Denormalizing the Common Data
In many search situations, there are common criteria and not-so-common criteria. When you think about searching for a person, would it be faster to find someone named John Smith or someone named Zaphod Beeblebrox? Chances are John Smith, being a more common name, would be a more expensive search. Now, add in such things as potential spelling errors and you need to add such things as LIKE predicates, compound predicates connected by OR’s, or the use of hash codes or soundex algorithms to make the search more generic. This combination of factors can cause extremely slow performance for generic searches against common names.
In some of these situations, people have resorted to denormalization for improved search performance. The data is stored in a relational database for specific reasons: flexibility, data consistency, and manageability. Denormalization defeats all of these reasons and, in some cases, is an admission of failure. You should definitely try all options before considering denormalizing your database.
If you find your back against a wall and must consider denormalization, then perhaps a partial denormalization is possible. In a situation such as a 10-minute search response for a common name against 1 billion stored names, denormalizing a data store of 1 billion names is unmanageable. The search performance problems were only with the common names. The solution in this situation was full denormalization for only common names. Analysis of the data was performed, and a table of the keys for the most common names was developed. This table was used as the driver for an extract and load process to pull the common data and move it into the denormalized table (see Figure 8). It also was used as the driver for database triggers that fired whenever changes to the base tables were made and data needed to be denormalized to the common name search table.
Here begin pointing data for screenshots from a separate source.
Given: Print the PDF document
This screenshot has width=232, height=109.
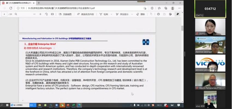Looking at the screenshot, I should click(158, 14).
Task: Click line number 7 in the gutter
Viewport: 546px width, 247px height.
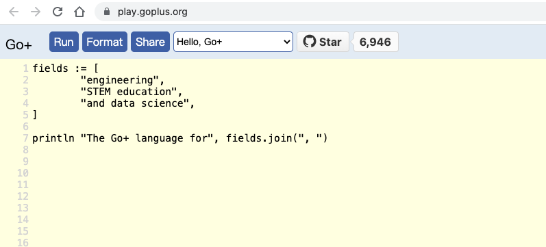Action: tap(25, 138)
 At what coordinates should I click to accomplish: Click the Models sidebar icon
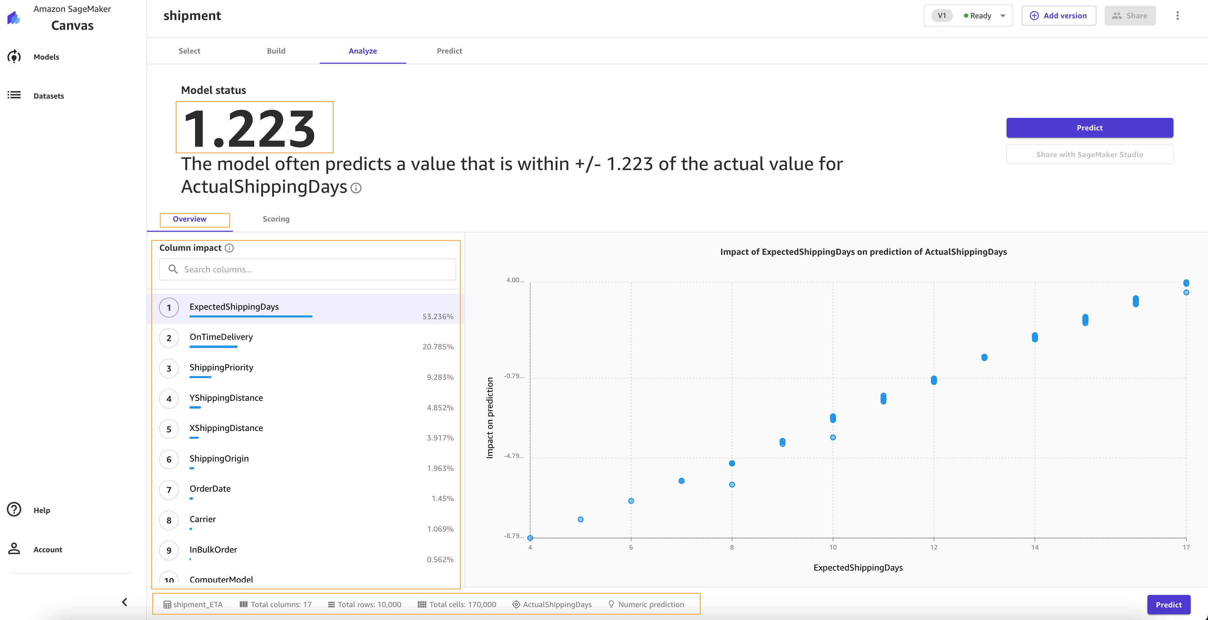(14, 57)
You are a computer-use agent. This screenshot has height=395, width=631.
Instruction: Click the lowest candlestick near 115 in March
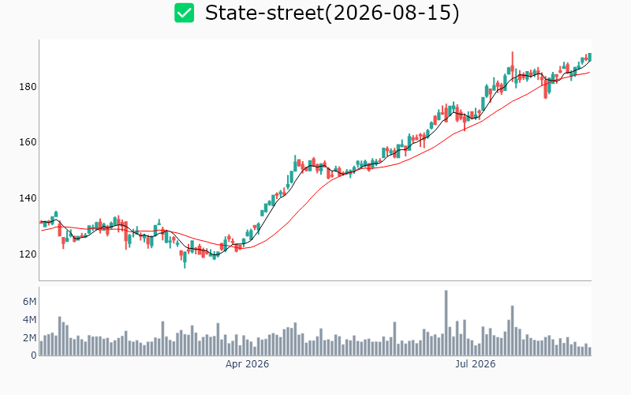(x=185, y=259)
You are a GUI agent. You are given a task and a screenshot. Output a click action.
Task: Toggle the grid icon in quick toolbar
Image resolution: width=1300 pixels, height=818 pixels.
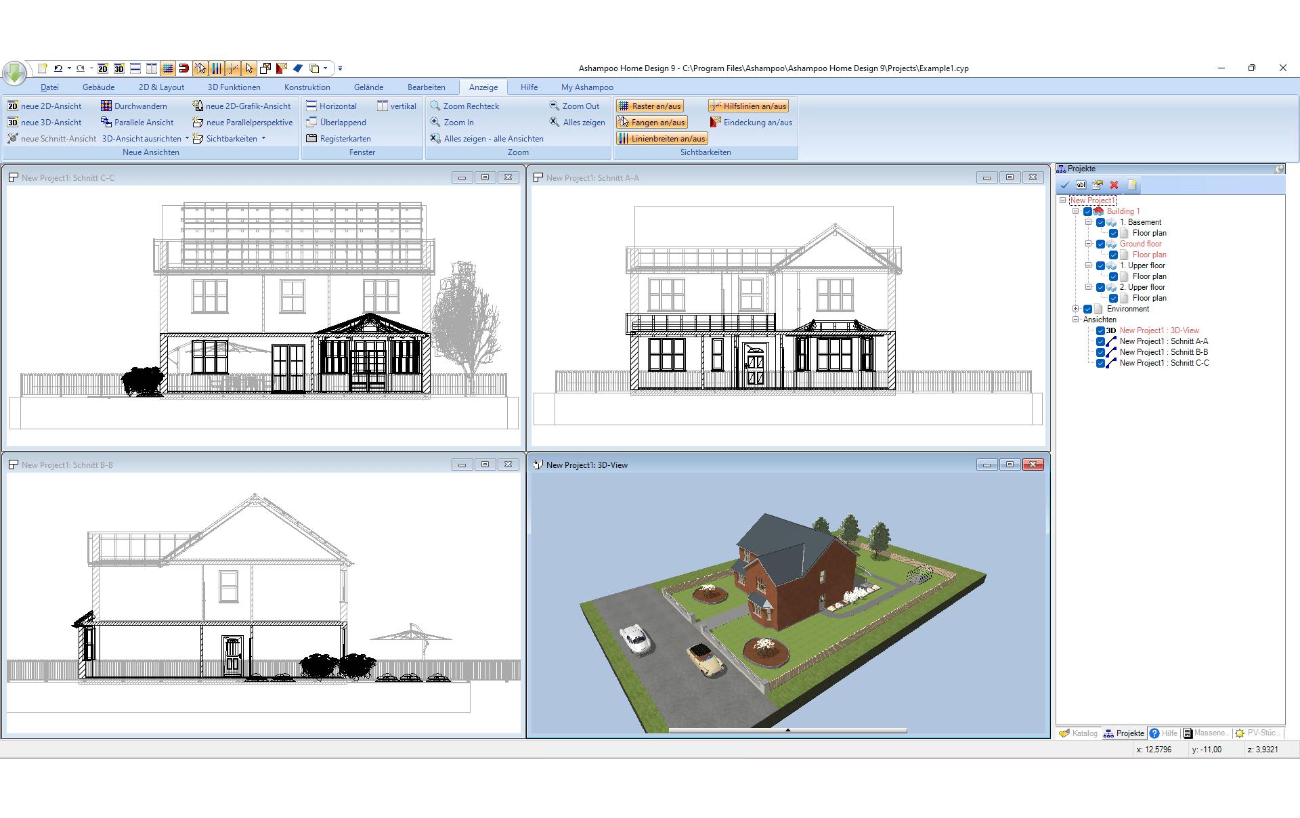(167, 68)
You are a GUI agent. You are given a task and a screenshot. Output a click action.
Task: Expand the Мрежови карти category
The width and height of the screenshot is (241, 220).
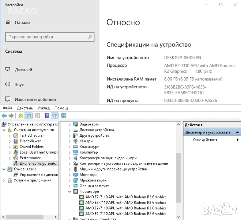(x=69, y=180)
The search process was modified to search the denormalized data first, and if nothing was found, then run the regular search query against the full set of normalized data (see Figure 9).
All this can be quite complicated, but the payoff is worth it; it’s sometimes the only way to meet Service-Level Agreements (SLAs).
Generic searching can be a performance killer. Specific searches are a performance advantage. DB2 provides several options for searching either generically or specifically. Taking advantage of these features with some clever experiments and coding can prove extremely beneficial and offer an extreme advantage over denormalization.